Ce que "Troisième gauche" veut dire

Zaki LAÏDI

Assumant la paternité intellectuelle de l'idée de “Troisième gauche” tout en étant délesté de tout engagement partisan, je souhaite exposer ce que j'entends par ce terme, compris ici en tant qu'objet politique.

Comme cela est souvent le cas avec les idées nouvelles, celle de Troisième gauche est née de la convergence d'un problème de fond et d'une conjoncture. Le problème de fond, c'est le déficit structurel de la gauche à se penser idéologiquement depuis ce que j'appelle la double rupture : la chute du mur de Berlin et la mondialisation. N'oublions pas qu'il a fallu le lancement par Tony Blair de la “Troisième voie” pour envisager une “réponse social-démocrate” au “social-libéralisme”. Et n'oublions pas aussi qu'il a fallu attendre la chute du mur de Berlin pour que la gauche non communiste accepte, en France, de se dire clairement social-démocrate, alors que, jusque-là, elle évitait soigneusement d'employer ce terme pour se garder sur sa gauche.

La conjoncture, c'est la campagne électorale et la performance de Daniel Cohn-Bendit. Celui-ci, à partir d'un projet Vert, a réussi à rassembler des Verts, mais également d'autres forces dont l'identité politique serait la suivante : une confiance dans la société à se mettre en mouvement sans attendre que l'État donne le “la” ; un rapport au marché parfois critique, mais rarement idéologique ; un rapport à l'État plus distancé ; un attachement aux dimensions culturelles du politique ; un souci de préserver et de renforcer l'individualisme des choix, étant entendu que l'individualisme renvoie à l'autonomie et non, comme on le croit naïvement, à une sorte d'égoïsme exacerbé. La troisième gauche est l'expression potentielle de forces à la fois critiques sur l'organisation de notre société, mais relativement confiante sur sa capacité à surmonter les difficultés qu'elle rencontre.

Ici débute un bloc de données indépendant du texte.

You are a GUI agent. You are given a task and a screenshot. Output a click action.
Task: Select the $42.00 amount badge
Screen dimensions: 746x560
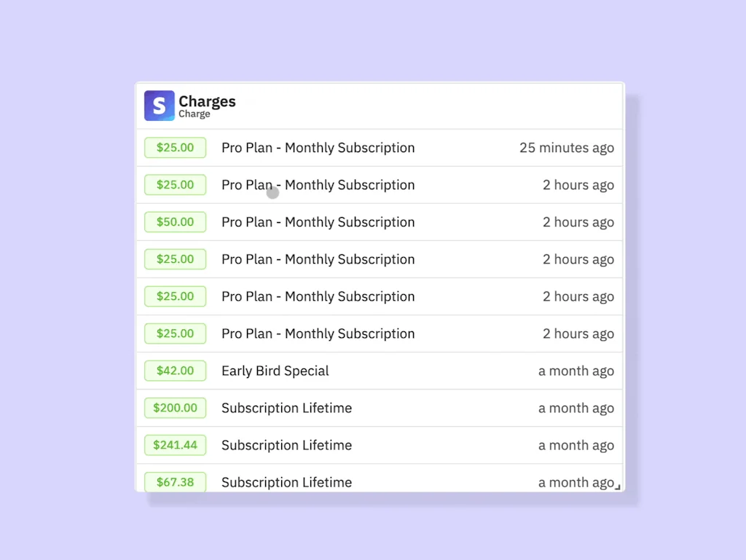pyautogui.click(x=175, y=371)

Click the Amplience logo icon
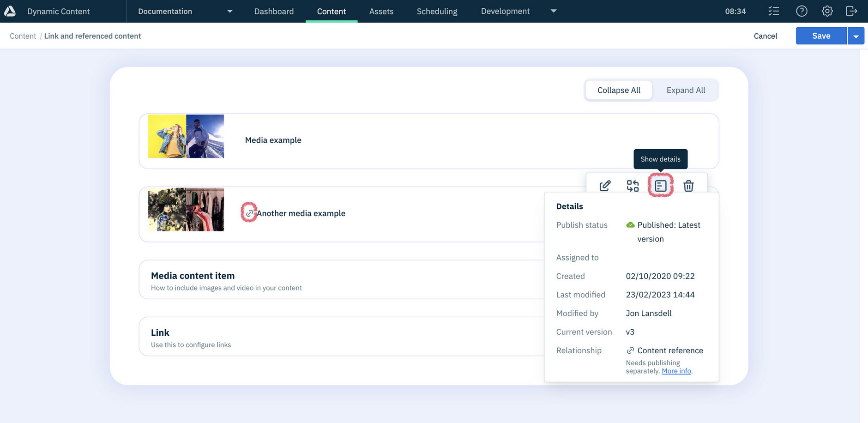coord(10,11)
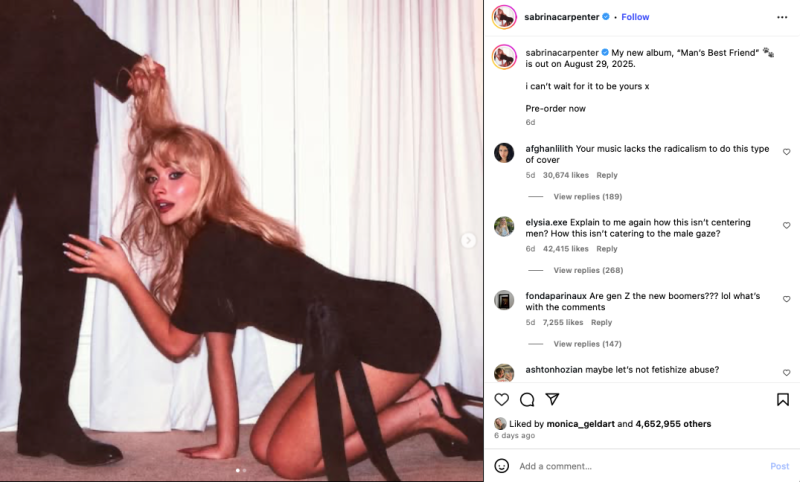Expand View replies (268)
This screenshot has height=482, width=800.
pyautogui.click(x=588, y=270)
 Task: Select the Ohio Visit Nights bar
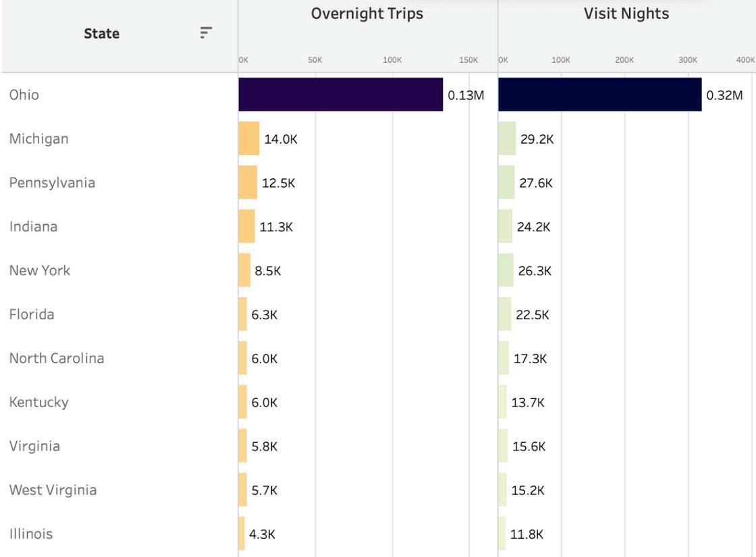[599, 95]
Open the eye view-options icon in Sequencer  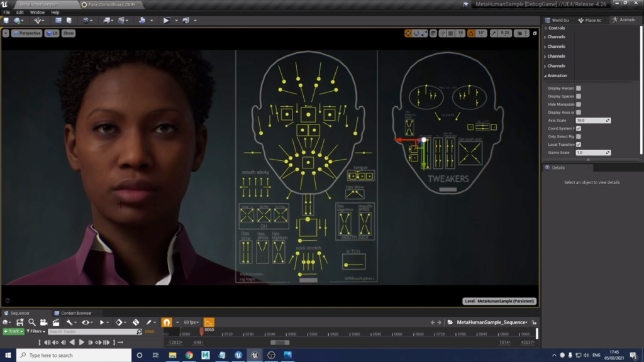[x=86, y=322]
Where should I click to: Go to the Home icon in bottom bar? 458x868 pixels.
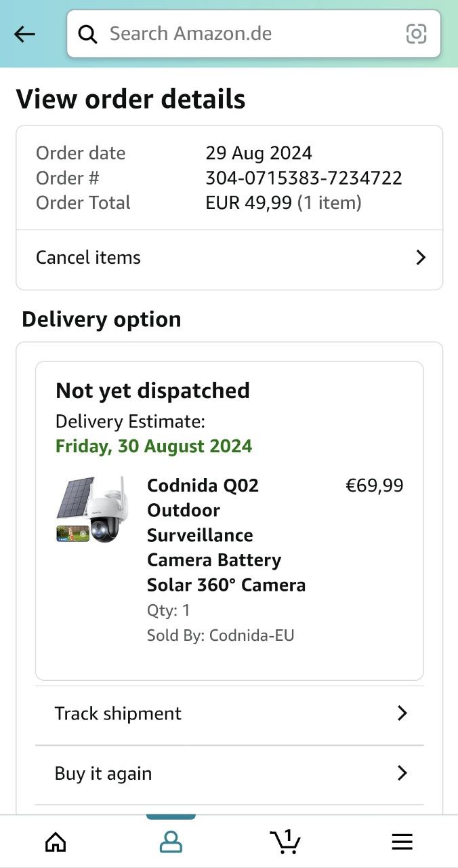tap(56, 842)
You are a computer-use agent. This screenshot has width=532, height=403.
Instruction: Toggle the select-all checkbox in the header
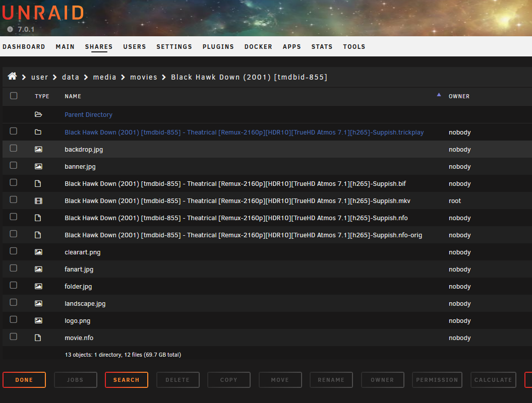(x=14, y=96)
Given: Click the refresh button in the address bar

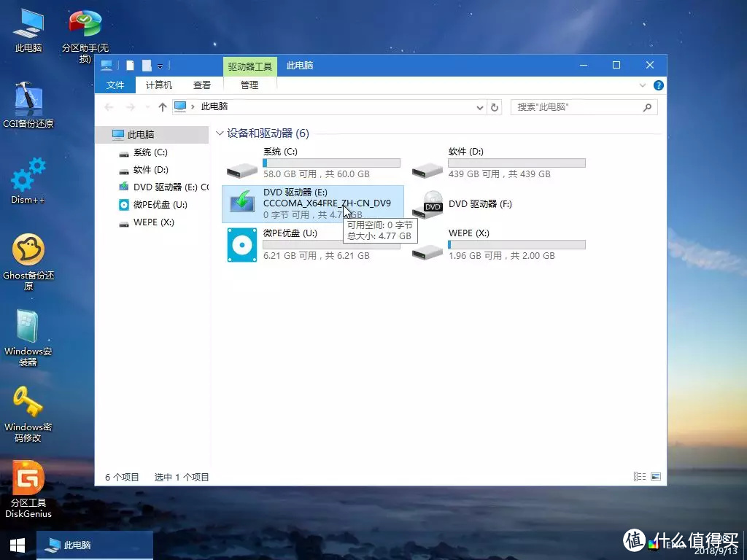Looking at the screenshot, I should pyautogui.click(x=495, y=106).
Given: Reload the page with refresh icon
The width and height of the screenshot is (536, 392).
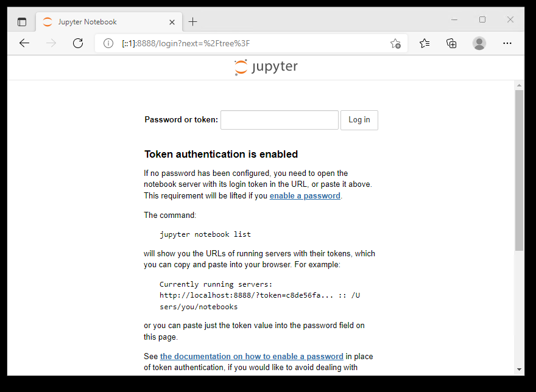Looking at the screenshot, I should click(x=78, y=43).
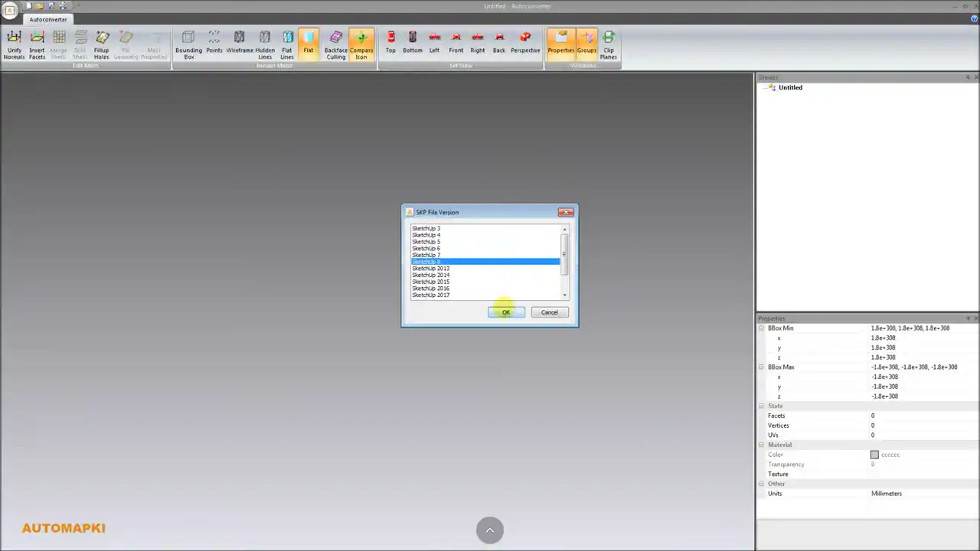Enable Wireframe render mode
980x551 pixels.
[239, 44]
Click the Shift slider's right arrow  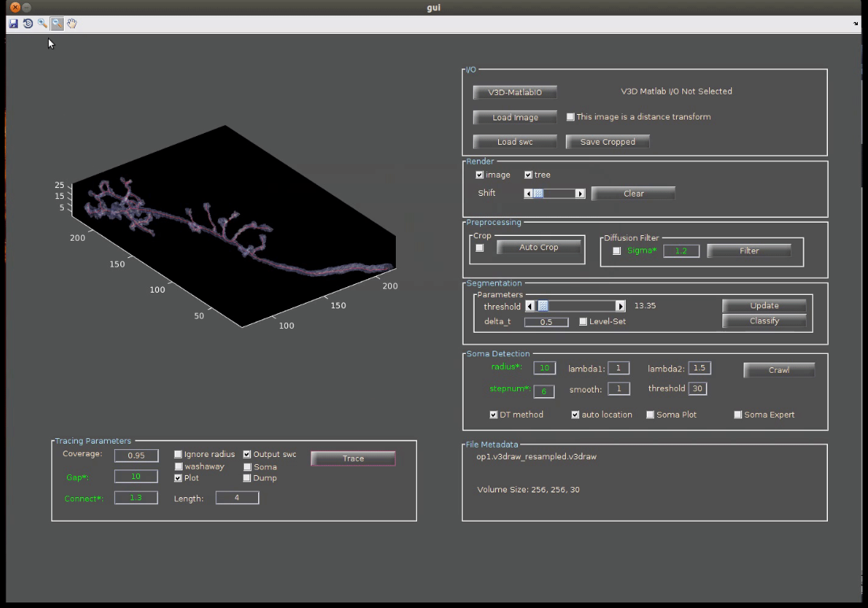pos(580,193)
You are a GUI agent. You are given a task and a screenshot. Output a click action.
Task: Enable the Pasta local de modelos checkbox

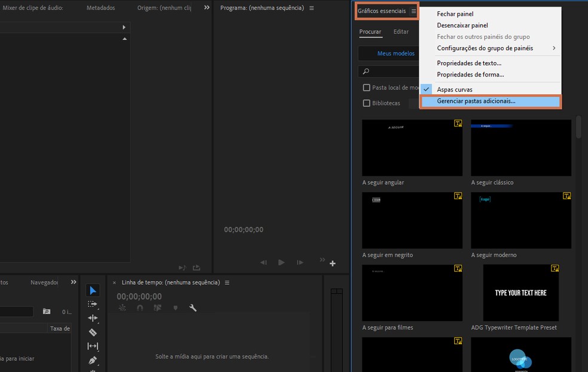367,88
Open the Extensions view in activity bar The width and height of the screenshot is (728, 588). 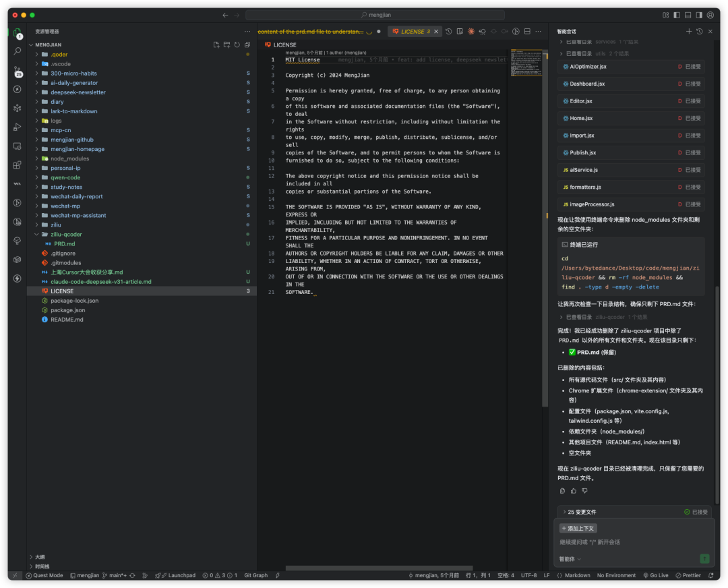click(x=18, y=165)
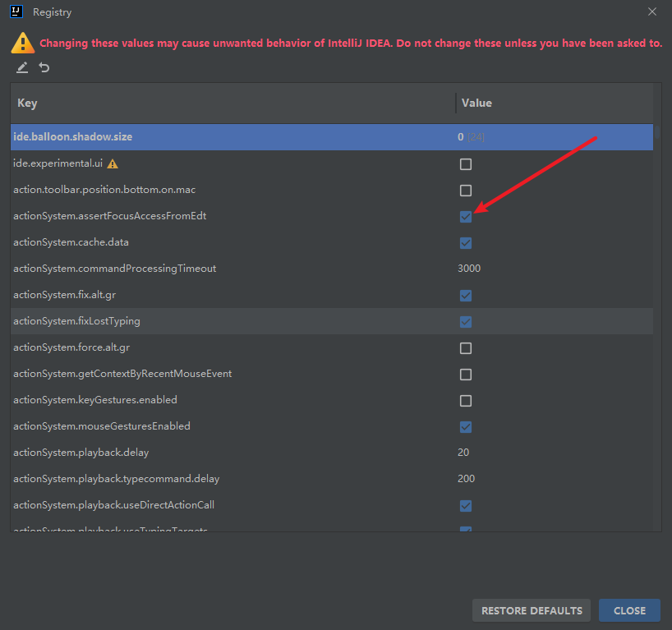Click warning icon next to ide.experimental.ui

(113, 163)
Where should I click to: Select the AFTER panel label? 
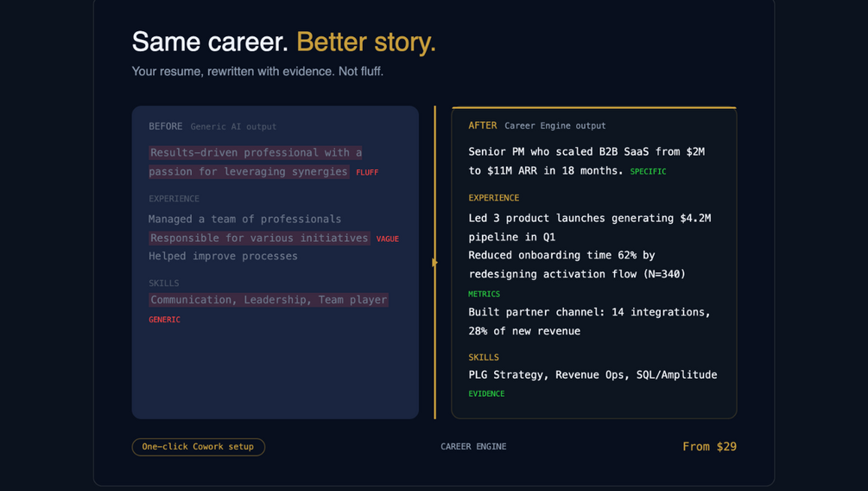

Entre les Verts historiques et cette deuxième composante, il y a naturellement des différences et probablement même des divergences. Mais qu'est-ce qu'une force politique, sinon un projet capable d'agréger des sensibilités, des histoires et des trajectoires différentes autour d'une problématique commune ? D'autant que l'élargissement de l'espace des Verts paraît la condition indispensable de leur épanouissement et de leur urgente modernisation. Cet élargissement est inséparable d'une modernisation politique interne. Par modernisation il faut entendre professionnalisation et émancipation très nette d'une culture d'extrême-gauche, souvent généreuse mais totalement dépassée par la profondeur des changements technologiques, sociaux et culturels en cours. Or ce n'est pas en diabolisant rhétoriquement le capitalisme que l'on fera avancer les choses. D'autant que, s'il faut se méfier du discours lénifiant sur “le retour de la croissance”, il faut résolument rompre avec le discours régressif de “l'horreur économique”.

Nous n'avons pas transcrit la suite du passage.